- REQUIRED WORK -
Below are some entries. Copy each line that holds the string "legend".

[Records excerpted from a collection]
----

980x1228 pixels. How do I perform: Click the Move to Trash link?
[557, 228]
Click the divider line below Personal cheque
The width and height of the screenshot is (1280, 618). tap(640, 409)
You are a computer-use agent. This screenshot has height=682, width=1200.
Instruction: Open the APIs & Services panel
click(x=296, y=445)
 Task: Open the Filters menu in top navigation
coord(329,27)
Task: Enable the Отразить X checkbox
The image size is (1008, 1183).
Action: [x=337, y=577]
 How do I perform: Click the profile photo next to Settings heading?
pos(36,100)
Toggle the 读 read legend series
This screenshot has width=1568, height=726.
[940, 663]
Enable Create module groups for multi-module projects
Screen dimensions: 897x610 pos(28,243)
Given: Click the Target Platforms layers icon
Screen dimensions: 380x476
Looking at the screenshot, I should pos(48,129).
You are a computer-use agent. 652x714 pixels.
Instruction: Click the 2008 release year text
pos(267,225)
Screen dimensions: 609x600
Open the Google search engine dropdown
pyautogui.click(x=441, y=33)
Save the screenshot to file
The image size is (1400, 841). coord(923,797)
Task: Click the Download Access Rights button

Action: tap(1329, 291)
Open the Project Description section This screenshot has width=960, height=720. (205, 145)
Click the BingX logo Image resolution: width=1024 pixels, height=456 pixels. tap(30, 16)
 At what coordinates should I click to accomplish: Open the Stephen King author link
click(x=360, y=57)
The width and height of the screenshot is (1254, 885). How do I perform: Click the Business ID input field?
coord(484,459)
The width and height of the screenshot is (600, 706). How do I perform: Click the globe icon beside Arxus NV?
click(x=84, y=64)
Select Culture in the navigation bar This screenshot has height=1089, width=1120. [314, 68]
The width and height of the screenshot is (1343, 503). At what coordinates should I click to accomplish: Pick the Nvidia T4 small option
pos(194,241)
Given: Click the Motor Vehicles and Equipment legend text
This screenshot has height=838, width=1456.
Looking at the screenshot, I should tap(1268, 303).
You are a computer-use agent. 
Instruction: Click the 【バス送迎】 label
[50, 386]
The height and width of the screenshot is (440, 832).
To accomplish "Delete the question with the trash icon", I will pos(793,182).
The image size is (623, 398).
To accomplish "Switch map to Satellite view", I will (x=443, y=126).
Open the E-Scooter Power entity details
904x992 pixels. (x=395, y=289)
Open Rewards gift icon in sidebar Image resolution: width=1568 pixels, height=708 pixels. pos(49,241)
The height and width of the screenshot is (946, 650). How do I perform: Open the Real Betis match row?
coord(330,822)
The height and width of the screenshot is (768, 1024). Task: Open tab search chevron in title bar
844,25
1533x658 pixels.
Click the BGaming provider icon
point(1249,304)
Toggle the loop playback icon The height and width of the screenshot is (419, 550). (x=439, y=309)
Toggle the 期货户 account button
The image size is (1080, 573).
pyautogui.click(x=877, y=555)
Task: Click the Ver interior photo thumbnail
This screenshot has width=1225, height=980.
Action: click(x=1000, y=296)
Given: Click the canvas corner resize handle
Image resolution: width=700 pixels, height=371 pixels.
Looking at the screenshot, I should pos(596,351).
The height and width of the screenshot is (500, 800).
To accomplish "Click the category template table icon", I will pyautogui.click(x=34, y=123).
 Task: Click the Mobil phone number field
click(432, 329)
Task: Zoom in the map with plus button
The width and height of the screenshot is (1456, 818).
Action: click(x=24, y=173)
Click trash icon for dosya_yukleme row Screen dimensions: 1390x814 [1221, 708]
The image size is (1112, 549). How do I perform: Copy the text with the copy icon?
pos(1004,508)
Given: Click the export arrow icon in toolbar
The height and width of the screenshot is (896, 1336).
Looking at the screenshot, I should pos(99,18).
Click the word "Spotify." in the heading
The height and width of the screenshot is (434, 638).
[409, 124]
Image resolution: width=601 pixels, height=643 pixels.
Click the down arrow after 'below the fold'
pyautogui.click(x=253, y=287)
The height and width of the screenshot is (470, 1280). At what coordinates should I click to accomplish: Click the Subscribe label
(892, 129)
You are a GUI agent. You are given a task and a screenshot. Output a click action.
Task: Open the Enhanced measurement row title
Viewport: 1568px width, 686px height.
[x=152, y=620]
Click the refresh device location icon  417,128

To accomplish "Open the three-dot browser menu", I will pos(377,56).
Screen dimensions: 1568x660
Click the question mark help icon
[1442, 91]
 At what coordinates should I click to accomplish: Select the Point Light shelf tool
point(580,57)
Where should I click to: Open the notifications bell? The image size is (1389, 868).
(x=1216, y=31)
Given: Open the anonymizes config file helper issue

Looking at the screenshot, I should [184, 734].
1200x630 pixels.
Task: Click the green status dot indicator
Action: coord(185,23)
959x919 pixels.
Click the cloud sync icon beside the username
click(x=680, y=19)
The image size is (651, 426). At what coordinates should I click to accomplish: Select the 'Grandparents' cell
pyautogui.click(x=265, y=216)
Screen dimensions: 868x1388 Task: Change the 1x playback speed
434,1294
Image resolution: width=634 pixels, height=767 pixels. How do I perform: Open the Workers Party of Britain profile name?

----

- OUTPUT OF THE EXERCISE -
Toggle the 读 read legend series
Given: Click the Motor Vehicles and Equipment legend text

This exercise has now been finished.